Segment Start: Entries supplied
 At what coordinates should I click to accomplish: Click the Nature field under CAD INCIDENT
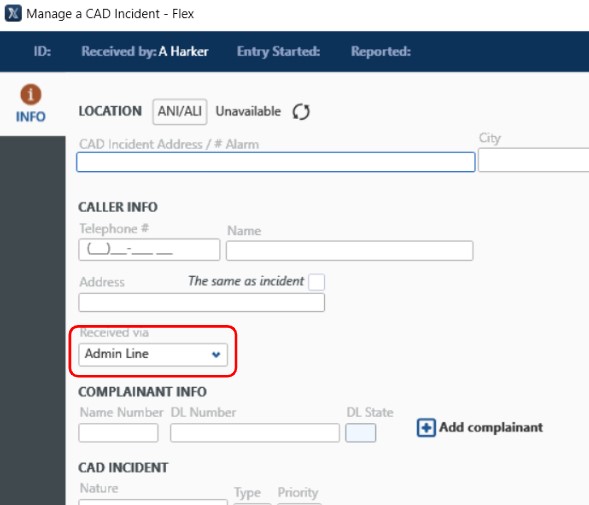153,502
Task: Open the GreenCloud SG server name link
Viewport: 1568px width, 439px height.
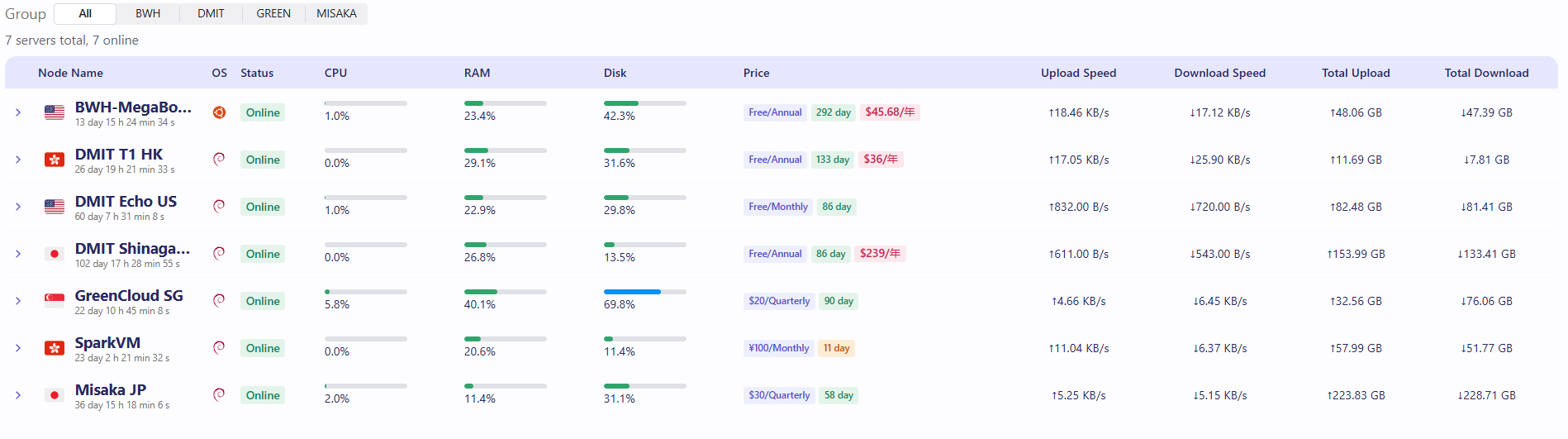Action: [x=129, y=295]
Segment End: Entries supplied
The whole of the data needs to be copied word for word, though not its pictures.

### Solved exercise
 At what coordinates should I click to accomplish: Click the Nature field under CAD INCIDENT
153,502
Task: Open the GreenCloud SG server name link
Viewport: 1568px width, 439px height.
Action: [x=129, y=295]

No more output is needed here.